We conducted a randomized, double-blind trial involving 189 children who were hospitalized at a regional center in South Africa because of measles complicated by pneumonia, diarrhea, or croup.
The children… were assigned to receive either vitamin A… or placebo…
Although clinically apparent vitamin A deficiency is rare in this population, the children’s serum retinol levels were markedly depressed… and 92 percent of them had hyporetinemia.
As compared with the placebo group, the children who received vitamin A recovered more rapidly from pneumonia… and diarrhea… had less croup… and spent fewer days in the hospital…
Of the 12 children who died, 10 were among those given placebo.
Treatment with vitamin A reduces morbidity and mortality in measles, and all children with severe measles should be given vitamin A supplements, whether or not they are thought to have a nutritional deficiency.
The idea that vitamin A may have a protective effect in measles was first suggested more than 50 years ago5 but was ignored until Barclay et al.,6 in a randomized clinical trial, found twice as many deaths in the control group… as among children given high doses of vitamin A.
That vitamin A should be of benefit in measles is biologically plausible. Measles depresses serum levels of vitamin A, and hyporetinemia is associated with increased mortality from the disease, particularly in children under two years of age.
In almost every known infectious disease, vitamin A deficiency is known to result in greater frequency, severity, or mortality.

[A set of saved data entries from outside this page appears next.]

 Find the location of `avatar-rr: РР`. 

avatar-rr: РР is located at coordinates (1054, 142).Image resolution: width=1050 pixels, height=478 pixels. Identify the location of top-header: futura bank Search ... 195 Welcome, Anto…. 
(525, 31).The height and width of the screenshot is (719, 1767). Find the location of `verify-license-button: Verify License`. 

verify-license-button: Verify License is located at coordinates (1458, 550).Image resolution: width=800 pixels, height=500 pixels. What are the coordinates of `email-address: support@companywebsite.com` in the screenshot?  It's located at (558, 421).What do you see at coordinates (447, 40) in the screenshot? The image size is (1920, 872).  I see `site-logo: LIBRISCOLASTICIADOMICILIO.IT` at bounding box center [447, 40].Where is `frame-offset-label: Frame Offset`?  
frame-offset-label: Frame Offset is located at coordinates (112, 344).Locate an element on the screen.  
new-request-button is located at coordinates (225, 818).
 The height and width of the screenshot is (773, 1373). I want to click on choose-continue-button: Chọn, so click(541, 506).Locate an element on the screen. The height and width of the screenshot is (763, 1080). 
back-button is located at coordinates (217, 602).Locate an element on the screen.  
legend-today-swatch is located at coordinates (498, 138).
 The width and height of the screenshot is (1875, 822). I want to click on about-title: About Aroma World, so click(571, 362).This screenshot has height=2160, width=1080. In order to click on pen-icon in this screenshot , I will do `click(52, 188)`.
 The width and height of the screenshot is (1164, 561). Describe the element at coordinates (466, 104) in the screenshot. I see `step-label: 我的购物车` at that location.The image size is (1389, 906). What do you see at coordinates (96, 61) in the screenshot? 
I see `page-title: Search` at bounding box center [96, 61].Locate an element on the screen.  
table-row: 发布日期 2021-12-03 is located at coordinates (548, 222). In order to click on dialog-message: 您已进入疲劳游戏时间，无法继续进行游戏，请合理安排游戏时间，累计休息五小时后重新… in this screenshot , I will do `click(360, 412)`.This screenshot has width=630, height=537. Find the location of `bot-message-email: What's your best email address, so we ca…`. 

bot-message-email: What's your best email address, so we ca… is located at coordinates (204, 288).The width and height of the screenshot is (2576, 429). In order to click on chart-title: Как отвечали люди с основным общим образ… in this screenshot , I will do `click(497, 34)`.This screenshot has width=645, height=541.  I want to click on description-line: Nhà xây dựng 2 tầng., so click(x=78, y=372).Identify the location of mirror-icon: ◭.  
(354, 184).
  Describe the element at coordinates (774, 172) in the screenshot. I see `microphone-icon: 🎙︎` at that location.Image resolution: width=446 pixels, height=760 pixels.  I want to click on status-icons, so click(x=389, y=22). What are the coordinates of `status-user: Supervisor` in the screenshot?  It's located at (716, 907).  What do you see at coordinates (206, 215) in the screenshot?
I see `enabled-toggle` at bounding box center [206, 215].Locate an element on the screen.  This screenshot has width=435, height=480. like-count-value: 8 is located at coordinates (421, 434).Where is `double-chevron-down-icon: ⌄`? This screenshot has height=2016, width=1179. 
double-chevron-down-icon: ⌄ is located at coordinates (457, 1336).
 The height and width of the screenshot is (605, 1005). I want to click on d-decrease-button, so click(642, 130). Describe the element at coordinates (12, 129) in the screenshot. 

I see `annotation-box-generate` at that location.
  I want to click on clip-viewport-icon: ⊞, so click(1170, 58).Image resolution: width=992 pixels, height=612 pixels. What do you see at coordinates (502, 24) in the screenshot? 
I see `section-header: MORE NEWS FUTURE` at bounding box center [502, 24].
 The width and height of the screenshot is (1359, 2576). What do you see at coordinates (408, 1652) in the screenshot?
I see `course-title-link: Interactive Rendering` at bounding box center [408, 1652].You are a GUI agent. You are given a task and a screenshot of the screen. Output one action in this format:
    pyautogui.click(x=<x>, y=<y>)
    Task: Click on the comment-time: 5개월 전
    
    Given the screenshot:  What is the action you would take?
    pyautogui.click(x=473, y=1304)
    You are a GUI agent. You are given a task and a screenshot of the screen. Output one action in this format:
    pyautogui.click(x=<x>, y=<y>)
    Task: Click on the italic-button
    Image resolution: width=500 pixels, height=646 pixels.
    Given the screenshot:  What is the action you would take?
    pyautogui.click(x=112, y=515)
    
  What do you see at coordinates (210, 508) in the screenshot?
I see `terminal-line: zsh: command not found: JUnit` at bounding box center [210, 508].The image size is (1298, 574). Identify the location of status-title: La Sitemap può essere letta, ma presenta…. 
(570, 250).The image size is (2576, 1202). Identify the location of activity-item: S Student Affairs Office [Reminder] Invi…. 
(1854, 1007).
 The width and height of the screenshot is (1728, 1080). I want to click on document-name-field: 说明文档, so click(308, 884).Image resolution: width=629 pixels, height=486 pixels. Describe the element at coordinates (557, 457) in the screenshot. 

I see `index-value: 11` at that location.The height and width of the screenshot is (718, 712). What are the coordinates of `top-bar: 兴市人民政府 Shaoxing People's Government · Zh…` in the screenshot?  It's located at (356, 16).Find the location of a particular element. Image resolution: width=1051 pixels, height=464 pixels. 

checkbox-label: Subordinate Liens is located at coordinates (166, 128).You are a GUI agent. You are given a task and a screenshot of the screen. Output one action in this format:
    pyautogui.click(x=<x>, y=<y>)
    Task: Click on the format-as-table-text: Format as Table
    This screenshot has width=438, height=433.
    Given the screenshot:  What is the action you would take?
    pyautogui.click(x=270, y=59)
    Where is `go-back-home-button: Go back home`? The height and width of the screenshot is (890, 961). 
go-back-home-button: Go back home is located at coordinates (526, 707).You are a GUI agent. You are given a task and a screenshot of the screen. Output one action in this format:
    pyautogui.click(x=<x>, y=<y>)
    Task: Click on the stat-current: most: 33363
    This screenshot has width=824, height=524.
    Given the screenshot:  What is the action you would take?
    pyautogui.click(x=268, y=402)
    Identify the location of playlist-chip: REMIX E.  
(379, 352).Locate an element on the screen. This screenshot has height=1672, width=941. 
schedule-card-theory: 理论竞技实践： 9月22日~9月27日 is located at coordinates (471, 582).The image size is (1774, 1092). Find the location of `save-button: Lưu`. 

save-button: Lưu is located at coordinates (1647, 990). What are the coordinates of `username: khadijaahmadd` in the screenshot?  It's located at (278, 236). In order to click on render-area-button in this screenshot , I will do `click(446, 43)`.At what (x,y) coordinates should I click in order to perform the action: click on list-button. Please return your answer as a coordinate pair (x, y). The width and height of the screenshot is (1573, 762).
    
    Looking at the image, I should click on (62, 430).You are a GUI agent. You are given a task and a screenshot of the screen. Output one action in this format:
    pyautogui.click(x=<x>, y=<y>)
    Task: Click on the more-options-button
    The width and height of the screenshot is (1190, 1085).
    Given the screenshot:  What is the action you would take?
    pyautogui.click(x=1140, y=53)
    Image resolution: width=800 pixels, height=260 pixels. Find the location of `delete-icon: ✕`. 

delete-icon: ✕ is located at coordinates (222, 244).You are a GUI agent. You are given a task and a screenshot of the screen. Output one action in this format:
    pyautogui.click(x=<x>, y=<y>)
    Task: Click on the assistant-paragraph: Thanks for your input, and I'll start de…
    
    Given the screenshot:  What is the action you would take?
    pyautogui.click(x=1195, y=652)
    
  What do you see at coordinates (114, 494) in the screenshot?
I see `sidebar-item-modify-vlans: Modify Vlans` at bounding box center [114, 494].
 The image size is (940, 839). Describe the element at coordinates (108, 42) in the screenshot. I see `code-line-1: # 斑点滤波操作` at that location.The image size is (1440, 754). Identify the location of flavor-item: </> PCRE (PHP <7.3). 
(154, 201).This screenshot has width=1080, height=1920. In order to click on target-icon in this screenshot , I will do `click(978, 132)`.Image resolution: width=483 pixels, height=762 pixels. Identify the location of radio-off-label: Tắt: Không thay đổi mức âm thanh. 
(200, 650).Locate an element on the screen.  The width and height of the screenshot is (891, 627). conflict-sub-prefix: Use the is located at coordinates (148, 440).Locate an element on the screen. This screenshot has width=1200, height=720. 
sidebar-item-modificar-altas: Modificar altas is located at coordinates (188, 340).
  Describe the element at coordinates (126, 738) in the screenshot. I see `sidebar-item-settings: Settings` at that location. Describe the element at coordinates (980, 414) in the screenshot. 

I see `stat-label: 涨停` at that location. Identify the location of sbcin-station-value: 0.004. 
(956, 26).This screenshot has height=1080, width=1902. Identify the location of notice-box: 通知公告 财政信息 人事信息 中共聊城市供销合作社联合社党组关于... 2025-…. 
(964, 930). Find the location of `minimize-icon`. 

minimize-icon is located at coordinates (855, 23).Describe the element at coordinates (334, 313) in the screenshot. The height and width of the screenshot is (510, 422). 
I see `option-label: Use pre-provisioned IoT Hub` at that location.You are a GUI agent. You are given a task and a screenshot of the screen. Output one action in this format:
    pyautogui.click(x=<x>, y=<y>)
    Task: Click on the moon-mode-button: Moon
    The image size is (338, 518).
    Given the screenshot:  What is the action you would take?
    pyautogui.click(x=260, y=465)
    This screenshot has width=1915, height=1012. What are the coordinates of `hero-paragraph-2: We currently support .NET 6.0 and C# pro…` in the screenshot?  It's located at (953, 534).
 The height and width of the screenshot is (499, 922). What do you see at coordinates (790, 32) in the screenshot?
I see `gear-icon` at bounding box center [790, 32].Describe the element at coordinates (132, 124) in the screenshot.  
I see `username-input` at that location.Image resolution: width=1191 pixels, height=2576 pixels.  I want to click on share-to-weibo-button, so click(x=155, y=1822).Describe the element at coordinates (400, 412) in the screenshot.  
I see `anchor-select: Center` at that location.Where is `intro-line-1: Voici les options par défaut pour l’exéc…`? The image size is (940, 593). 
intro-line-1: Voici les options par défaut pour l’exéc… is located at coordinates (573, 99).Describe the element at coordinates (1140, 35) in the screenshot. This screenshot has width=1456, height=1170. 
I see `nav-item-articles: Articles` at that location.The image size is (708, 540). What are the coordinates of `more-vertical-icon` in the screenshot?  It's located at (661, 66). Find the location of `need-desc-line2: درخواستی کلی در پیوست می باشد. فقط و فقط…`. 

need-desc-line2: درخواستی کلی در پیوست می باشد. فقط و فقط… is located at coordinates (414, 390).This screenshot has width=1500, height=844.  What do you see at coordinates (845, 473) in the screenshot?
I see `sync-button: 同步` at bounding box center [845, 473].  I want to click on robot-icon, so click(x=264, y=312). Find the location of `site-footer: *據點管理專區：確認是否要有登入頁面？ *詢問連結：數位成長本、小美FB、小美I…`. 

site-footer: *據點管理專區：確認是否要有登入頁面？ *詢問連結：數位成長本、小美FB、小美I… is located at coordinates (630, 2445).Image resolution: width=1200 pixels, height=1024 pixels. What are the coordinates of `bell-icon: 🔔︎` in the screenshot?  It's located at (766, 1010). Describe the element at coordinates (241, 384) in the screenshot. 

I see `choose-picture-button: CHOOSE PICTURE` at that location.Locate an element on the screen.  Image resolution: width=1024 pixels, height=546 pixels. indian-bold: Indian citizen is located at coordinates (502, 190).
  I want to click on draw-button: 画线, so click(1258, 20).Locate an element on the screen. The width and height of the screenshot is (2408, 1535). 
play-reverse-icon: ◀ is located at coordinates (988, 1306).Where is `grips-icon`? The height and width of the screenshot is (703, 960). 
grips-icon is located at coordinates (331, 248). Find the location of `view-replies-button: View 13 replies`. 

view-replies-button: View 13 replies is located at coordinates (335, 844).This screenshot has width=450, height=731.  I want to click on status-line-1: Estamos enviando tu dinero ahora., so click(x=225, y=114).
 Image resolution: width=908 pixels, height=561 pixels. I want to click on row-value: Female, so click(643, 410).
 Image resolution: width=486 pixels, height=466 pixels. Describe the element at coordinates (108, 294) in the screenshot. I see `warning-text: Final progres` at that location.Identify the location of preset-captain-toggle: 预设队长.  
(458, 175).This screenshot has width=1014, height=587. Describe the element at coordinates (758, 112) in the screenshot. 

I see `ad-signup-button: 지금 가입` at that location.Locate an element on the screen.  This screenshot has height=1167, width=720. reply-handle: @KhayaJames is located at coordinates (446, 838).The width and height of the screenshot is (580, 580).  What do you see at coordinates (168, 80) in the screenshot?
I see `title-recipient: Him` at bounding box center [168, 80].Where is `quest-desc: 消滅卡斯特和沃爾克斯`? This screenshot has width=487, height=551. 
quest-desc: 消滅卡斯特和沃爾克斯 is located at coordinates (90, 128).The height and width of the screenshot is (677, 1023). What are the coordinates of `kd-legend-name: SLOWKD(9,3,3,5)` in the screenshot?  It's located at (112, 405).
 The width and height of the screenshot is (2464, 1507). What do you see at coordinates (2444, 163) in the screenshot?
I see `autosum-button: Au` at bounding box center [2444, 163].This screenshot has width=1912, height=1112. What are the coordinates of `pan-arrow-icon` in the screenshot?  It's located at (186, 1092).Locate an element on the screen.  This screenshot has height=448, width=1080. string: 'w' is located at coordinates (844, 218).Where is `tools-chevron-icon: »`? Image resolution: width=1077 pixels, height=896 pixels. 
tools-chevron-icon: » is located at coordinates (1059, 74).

Increased susceptibility to infection was one of the first features of nutritional vitamin A deficiency to be recognized, and even mild deficiency appears to be associated with an increased risk of pneumonia, diarrhea, and death in childhood.
According to Scrimshaw et al., “no nutritional deficiency in the animal kingdom is more consistently synergistic with infection than that of vitamin A.”
They list nearly 50 studies (including 8 in humans) of diseases of bacterial, viral, or protozoan origin in which vitamin A deficiency resulted in increased frequency, severity, or mortality.
In fact, vitamin A is sometimes referred to as the “anti- infective” vitamin.
[C]hildren under two years of age are at highest risk of an adverse outcome and derive the most benefit from vitamin A.